You are required to write reflectively which I really struggled with – like most biomedical scientists I write descriptively and analytically, but not reflectively. Once I got the hang of it, it was OK, but it took me a long time to understand how to approach it. Luckily, I had two great mentors to help me through the five revisions I had to complete! (Dr Mina Sotiriou in the Arena Centre and Dr Markella Ponticos in the Division of Medicine).

What are your thoughts on the status of teaching at UCL?

As mentioned, I think the Academic Career Framework dignifies the teaching stream at UCL. It’s been developed in a purposeful way and UCL’s done a good job of it.

However, I think it’s a shame that there is such a dividing line between research and teaching.

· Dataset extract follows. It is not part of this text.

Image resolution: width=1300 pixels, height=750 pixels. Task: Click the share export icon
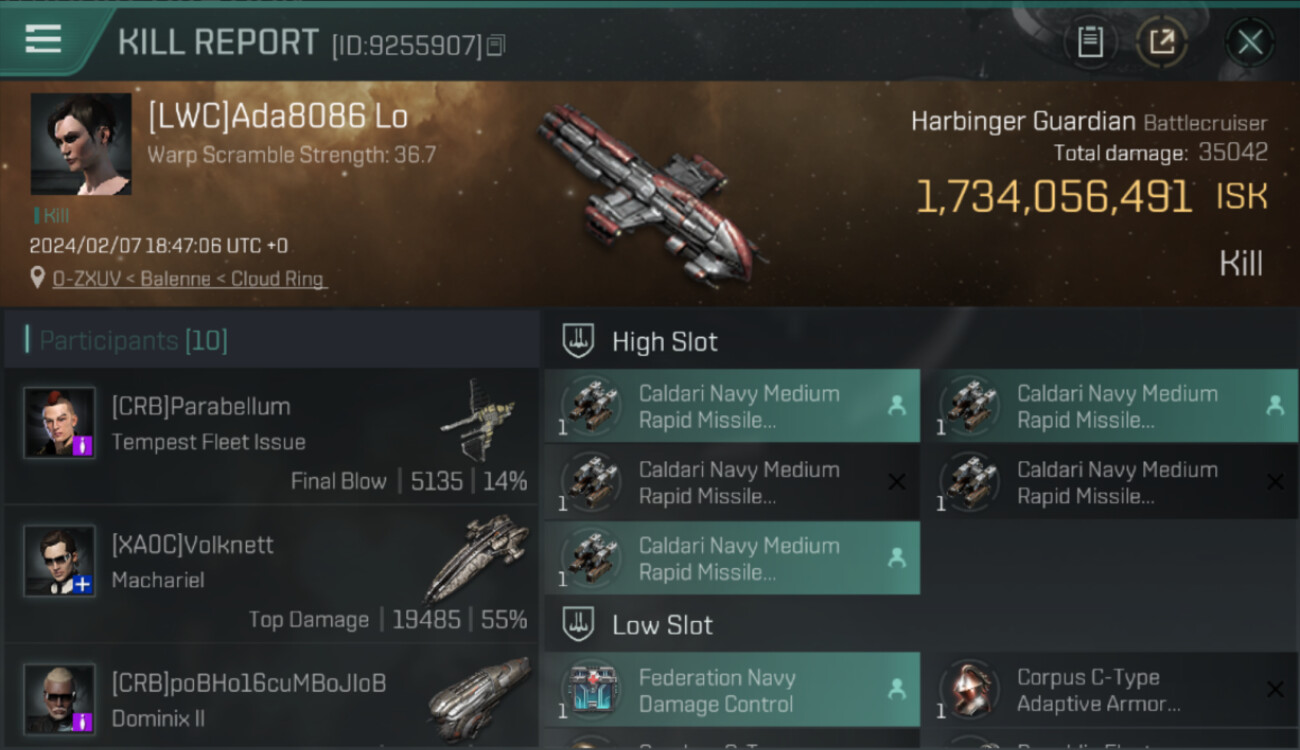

Back in the day, researchers like Andrew Huxley and Aaron Klug (both Nobel Prize winners) taught me as a first year UCL undergraduate – it’s so different now. Researchers are tied up with grant applications and REF and very rarely teach, as they don’t have the time. It is a shame because at some point many will move into more mainline posts in universities where teaching will be de rigeur. Teaching experience also translates into great departmental and conference presentations.

What achievements helped you to make a case for promotion?

I think it was my innovation in teaching. I created several ‘firsts’ in terms of programmes and really enjoy course development.

Teaching is my priority and if I do that well, then everything else falls into place. I have sat on various committees etc, but my focus has always been on making really good, successful courses.

I also believe in being a ‘well-rounded’ academic and demonstrating that. A colleague at Roehampton once told me about conceptualising academic balance as a stool, resting on the three legs of enquiry:

  1. Scholarship – you learn what’s known.
  2. Research – you discover what’s not yet known.
  3. Teaching – you tell people about it.

What would you say to people just embarking on a university career?

You need to know what you’re getting into as only 0.45% will become Professor. It’s hard. You need to develop resilience and resistance.

The biggest advice I could give would be to find colleagues who will help you build resilience in a way which suits you.

I started a prayer group here to support colleagues who share the same Christian faith, but we also focus on building resilience. In the Division of Medicine, programmes like Athena Swan have been very helpful.

Having said that, it is a great career – you get to do all sorts of interesting stuff. You can never guess what you’ll be doing and if you’re smart then you’ll get to choose things that you love to do. In my case it is currently research on nutrition for people attending foodbanks and figuring out protein needs of patients with kidney failure.